I was sad to find the shop’s exterior mural and sign to have deteriorated so. Contrast it to this photo I made in 2008, when I first wrote about this place. But inside everything was as it ever was: used records in the back in boxes perched on stacks of cinder blocks, cases full of CDs lining the walls up front, music blaring, dimly lit. The water fountain still doesn’t work and the room of black-light posters is still black-lit.
Hey, check it out, there’s my lamented, lost red Matrix. I was driving the blue Matrix this time; you can see its tail in the first photo. Or, rather, my youngest son was driving. We’re practicing driving toward his license and this day we burned down a solid three hours driving to, around, and from Terre Haute. It was a nice day together.

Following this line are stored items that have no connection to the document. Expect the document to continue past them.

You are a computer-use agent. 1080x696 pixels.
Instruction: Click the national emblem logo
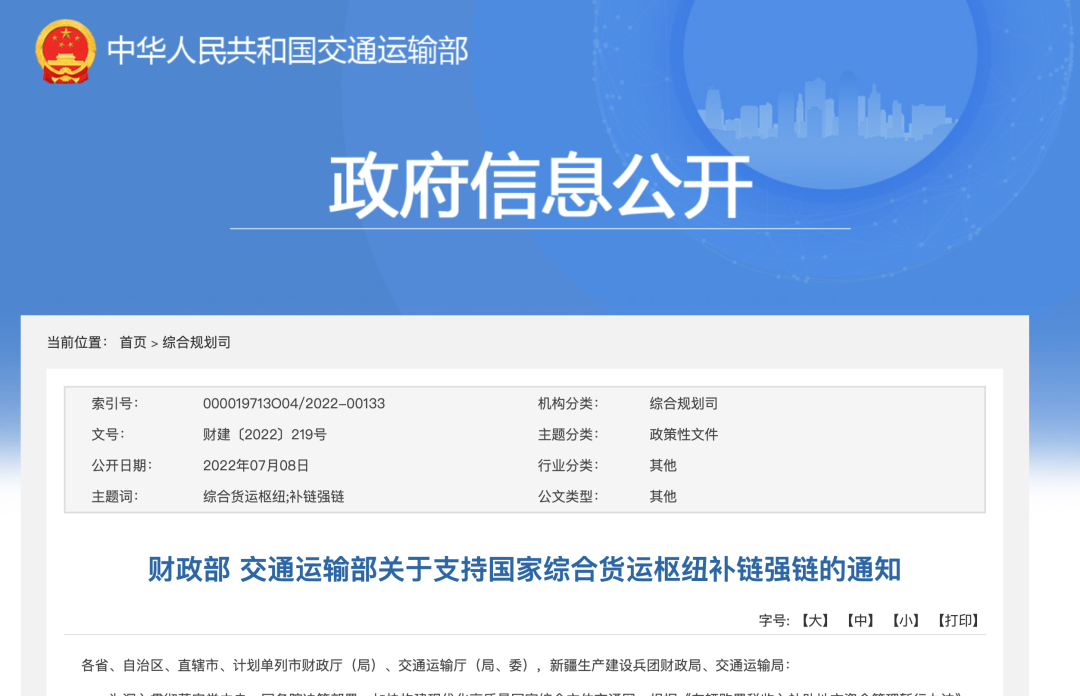[x=66, y=51]
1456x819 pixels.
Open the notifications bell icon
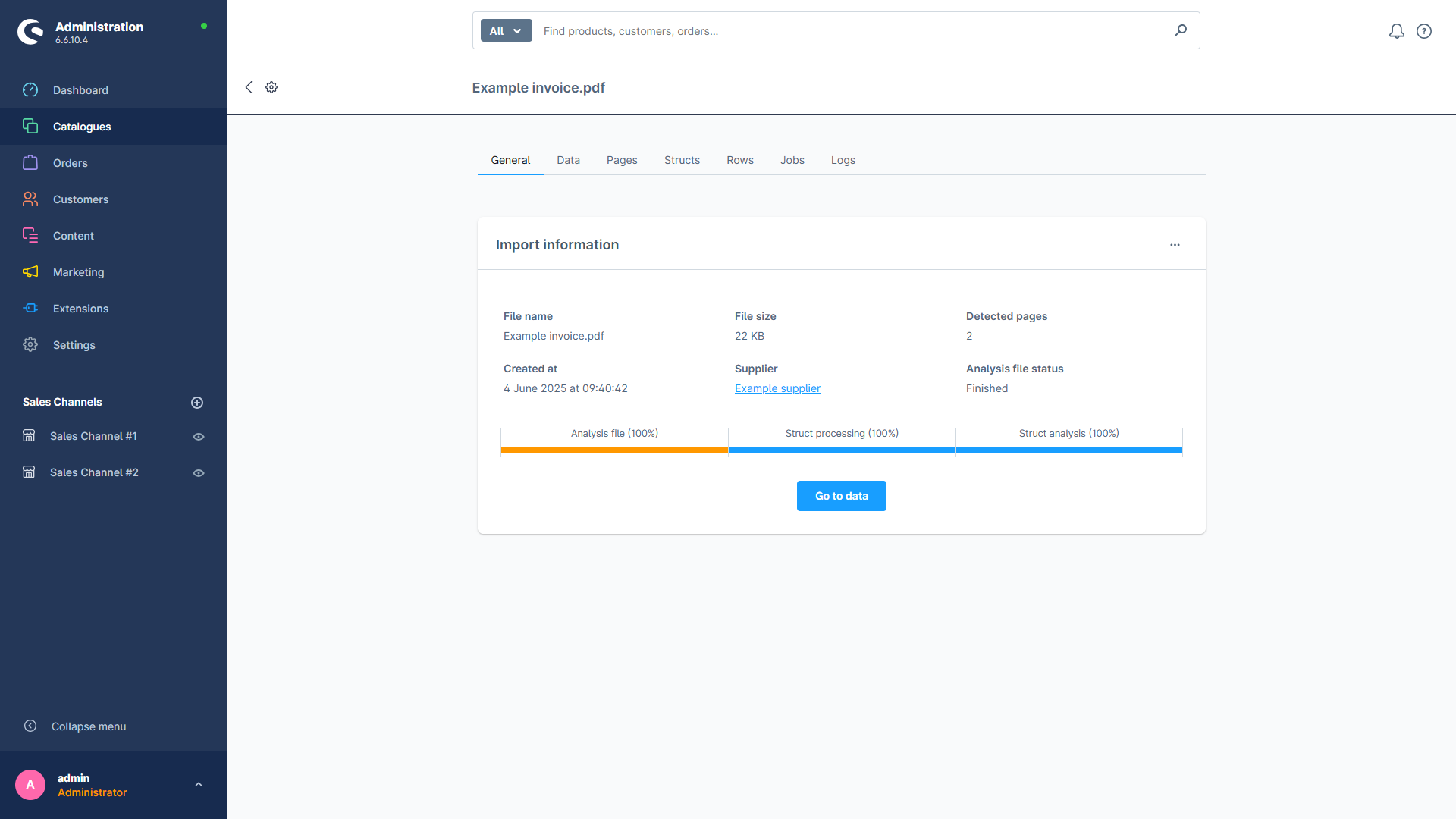pos(1396,31)
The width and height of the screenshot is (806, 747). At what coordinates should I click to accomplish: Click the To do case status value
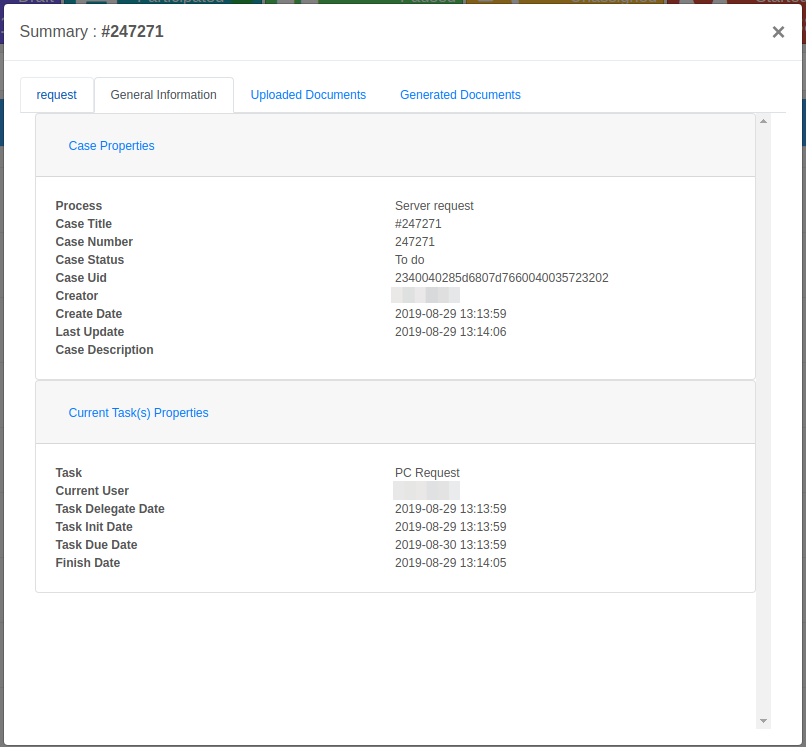(409, 260)
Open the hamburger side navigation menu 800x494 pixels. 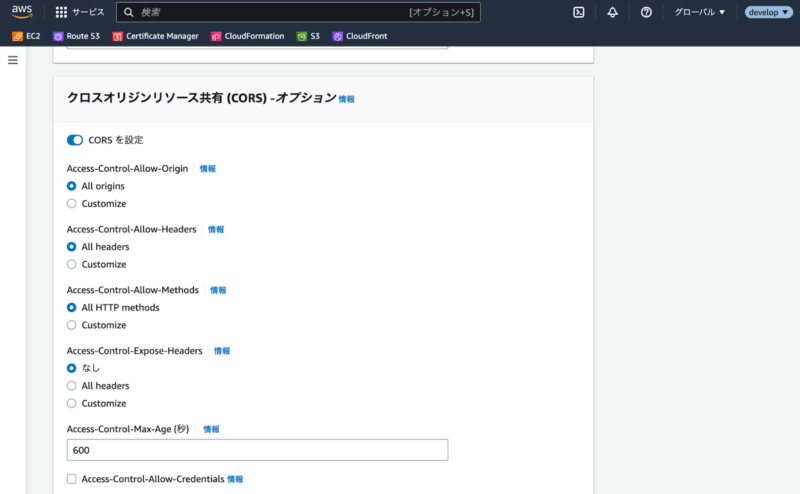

And I was thrilled to share Headstone’s with him. I know he didn’t get it, but I tried to explain it to him anyway: how important music was (and is) to me, how most used records were $2 (indeed, many of them are still), and how I amassed a fabulous music collection on the cheap here. As long as Headstone’s keeps going, I’ll make occasional pilgrimages.
Incense burns constantly at Headstone’s. And they still carry the hard-to-find stuff. That stuff isn’t as hard to find today thanks to the Internet, but I still found a CD I’ve been looking for: a four-song live set Paul McCartney did in 2007, called Amoeba’s Secret. And even now, weeks later, the CD’s cardboard sleeve smells like Headstone’s. And so did we, all the way home.